Es un
piso pequeño en Lavapiés. 22 metros
cuadrados habitables. Lo justo para tener una pequeña
cocina para sobrevivir, un colchón de 90 en el suelo, y libros tirados por
cualquier lado. Sí, libros. Libros hasta dentro de la bañera. Libros encima de
la taza del W.C. Que trataba de ser poeta eso quedaba claro. No sólo lo decían
los nombres de las cubiertas de los libros, lo decían todas las veces que
solías repetir una misma frase, o las veces que hacías repetir indefinidamente,
un tema de A place to bury strangers
en el mp3.
En el
colchón de 90 pasabas casi todo el tiempo. Tú querías que fuese como aquella
cama de Tracy Emin, pero no lo era. Aquello era real. Allí estaban los restos
de sangre del 96, cuando te abriste las venas, y te encontró un tipo negro
delgado, al que a veces le pasabas algunos valiums, que te dejo tirada en la
entrada a urgencias, como quien arroja el cadáver de un viejo caballo por una
cuneta. También las cuchilladas que asestó Javier con una tijera, el chico del
ojo de cristal azul, cuando mezcló Zyprexa con media botella de White Label,
mientras decía que Juan Ramón Jiménez le robaba sus poemas. Esos eran los
asuntos importantes, los que escribías en una vieja máquina descascarillada
pintada de rosa.
Después
estaban las triviliades, tipos que conocías en la parada del cercanías, y que
te follabas, y acababan en aquel colchón de 90, con los cuerpos tan cerca, que
llegabas a ignorar de quién era el sudor que empapaba tu cuerpo. Días que
pasabas allí, con la persiana bajada, en la más absoluta oscuridad, el cabello
enmarañado, y una semana con la misma ropa interior. Eras como Ralph Fiennes en
aquella película de la que no recuerdas el título.
Y sabías
que emular a Panero en aquella foto del cajero automático era inútil. También
era inútil recordar, cómo hace veinte años pasabas, la lengua por su rostro tan
pálido de británica de diecisiete años. Claro que lo sabías. Pero eso no
impedía que escribieses un poema sobre aquello, que leías por veinte o treinta
mil pesetas, delante de unos profesores adjuntos de una pequeña universidad que
no sabían quién era Sharon Olds.
Allí
sentada cosiste tú misma con una aguja sucia todas aquellas heridas en la cara.
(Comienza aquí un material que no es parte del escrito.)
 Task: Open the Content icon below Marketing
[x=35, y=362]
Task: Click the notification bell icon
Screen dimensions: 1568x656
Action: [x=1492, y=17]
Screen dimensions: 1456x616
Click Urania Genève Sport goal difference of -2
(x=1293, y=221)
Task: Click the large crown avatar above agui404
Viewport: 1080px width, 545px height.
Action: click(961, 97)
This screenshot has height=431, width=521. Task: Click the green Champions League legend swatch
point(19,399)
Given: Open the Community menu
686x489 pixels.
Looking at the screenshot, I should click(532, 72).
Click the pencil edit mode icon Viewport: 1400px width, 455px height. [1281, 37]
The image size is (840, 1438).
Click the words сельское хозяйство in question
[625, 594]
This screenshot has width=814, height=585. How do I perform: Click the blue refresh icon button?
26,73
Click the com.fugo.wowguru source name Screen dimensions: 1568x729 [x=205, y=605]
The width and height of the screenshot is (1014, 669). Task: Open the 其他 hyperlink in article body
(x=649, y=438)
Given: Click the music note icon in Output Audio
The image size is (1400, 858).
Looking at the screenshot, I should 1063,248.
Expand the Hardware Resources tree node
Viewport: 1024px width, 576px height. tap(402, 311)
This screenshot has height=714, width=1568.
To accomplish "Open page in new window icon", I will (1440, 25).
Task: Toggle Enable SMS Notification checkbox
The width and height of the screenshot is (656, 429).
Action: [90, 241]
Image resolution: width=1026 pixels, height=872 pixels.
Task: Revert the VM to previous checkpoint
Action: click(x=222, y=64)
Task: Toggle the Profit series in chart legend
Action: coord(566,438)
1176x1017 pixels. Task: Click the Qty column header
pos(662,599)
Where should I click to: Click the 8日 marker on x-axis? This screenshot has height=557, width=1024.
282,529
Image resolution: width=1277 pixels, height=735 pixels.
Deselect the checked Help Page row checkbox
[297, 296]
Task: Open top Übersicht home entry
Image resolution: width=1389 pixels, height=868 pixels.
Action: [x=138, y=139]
Y pensabas hundida en aquel colchón de 90, en tu infancia, en todos aquellos
jacintos y crisantemos, que eran las flores de los muertos, pero a ti tanto te
gustaban. Y llorabas, mientras escuchabas las últimas canciones que grabó
Johnny Cash, llorabas y las lágrimas dejaban ver limpios surcos de una piel
joven. Tan joven como la mirada de esos ciervos que viste a los seis años, en
aquel bosque, donde murió padre, y nunca jamás volviste.